This sort of ‘my-truth-is-just-as-true-as-your-truth’
subjectivism is used by pushers of homeopathy, chiropractic, acupuncture and
other woo to paint science-based medicine as a conspiracy by arrogant ‘experts’
and know-it-all scientists trying to shut down the competition. It’s a good way
for woo-mongers to play the heroic rebel fighting against the tyranny of the
establishment. This victim/rebel mentality is on display in this excerpt from
the introduction to a CAM conference:
The popular experiences of alternative healing, DIY and free and open source technology are everyday experiences of the contemporary individual. These experiences are being conceptualised by Fuller (2010) as ‘anti-establishment science movements’ which tacitly challenge the highly socially positioned ‘scientific expert’, the social agent of the establishment science. In the field of health, these movements are challenging the biomedical domination in the field. One of the responses to deal with the authority challenges has been the absorption of selective alternative healing practices (such as acupuncture, homeopathy) into the established health systems while reasserting the central place of biomedicine with continued usage of the referents ‘alternative’ and ‘complementary’.

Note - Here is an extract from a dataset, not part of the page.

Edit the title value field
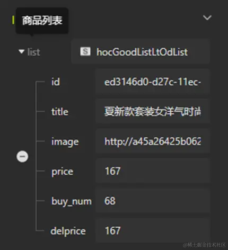Viewport: 228px width, 250px height. tap(153, 111)
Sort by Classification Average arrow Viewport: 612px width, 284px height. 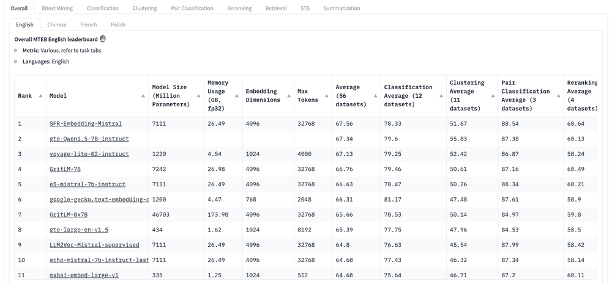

Neurologist and woo-buster Dr Steven Novella has shown in a blog post just how full of fail this paragraph is. Here’s my favourite part of his
savaging:
The notion that “science” is just another narrative is absurd. At its core science is a set of methods for looking fairly and objectively at all available evidence, isolating variables so we can make some judgments about their individual contributions, carefully defining terms, and using consistent and valid logic. If “science” is rejected as a socially determined narrative, then which aspect of science are they rejecting, specifically? In practice what CAM advocates are promoting is the selective use (cherry picking) of evidence, not isolating variables (mixing variables so that effects are confused), using sloppy methods, poorly defining terms, and using invalid or inconsistent logic. If you read the criticisms of the “social agents of the establishment science”, for example here or at Science-based Medicine, you will find countless documentations of such bad intellectual behavior on the part of CAM advocates. That is the core of our criticism – bad thinking, bad evidence, bad logic leading to unreliable conclusions that all seem to be biased in a certain direction.
CAM-ists and creationists
share a similar attitude towards facts and reality: they twist, ignore and
cherrypick the former to create their own imaginary version of the latter.